All 74 individuals from the YCC panel and the additional 22 individuals from Somalia, Afghanistan, and Sudan were genotyped for the 11,555 SNPs included in the Mapping 10K array according to the Affymetrix protocol for the GeneChip® Mapping Human 10K Array (GeneChip® Mapping Assay Manual). These SNPs have a median physical distance of 105 kb, an average distance 210 kb, and an average heterozygosity of 0.37 in the Affymetrix test panel. After hybridisation, the arrays were washed, stained, scanned and analysed with the software supplied by Affymetrix (Affymetrix Inc., Santa Clara, CA) .

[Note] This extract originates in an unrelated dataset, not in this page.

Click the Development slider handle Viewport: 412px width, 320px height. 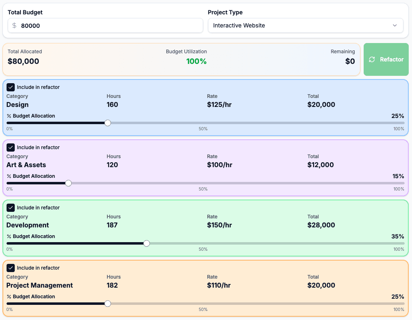[147, 243]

The Mapping 10K arrays produced a dataset of 878,180 SNPs (11,555 per individual), however not every SNP tested resulted in a reliable genotype call. On average, the arrays genotyped 92 percent of the SNPs per individual (default settings in Affymetrix software), which effectively represents approximately 10,635 SNPs. From this dataset we selected only those SNPs for which 90% or more of the 74 YCC individuals had a valid genotype. This resulted in 8,650 SNPs per individual. Subsequently, we excluded all SNPs on the X-chromosome (n = 176), leaving a final dataset of 8,474 SNPs. The 8,474 SNP-set was used for further analyses.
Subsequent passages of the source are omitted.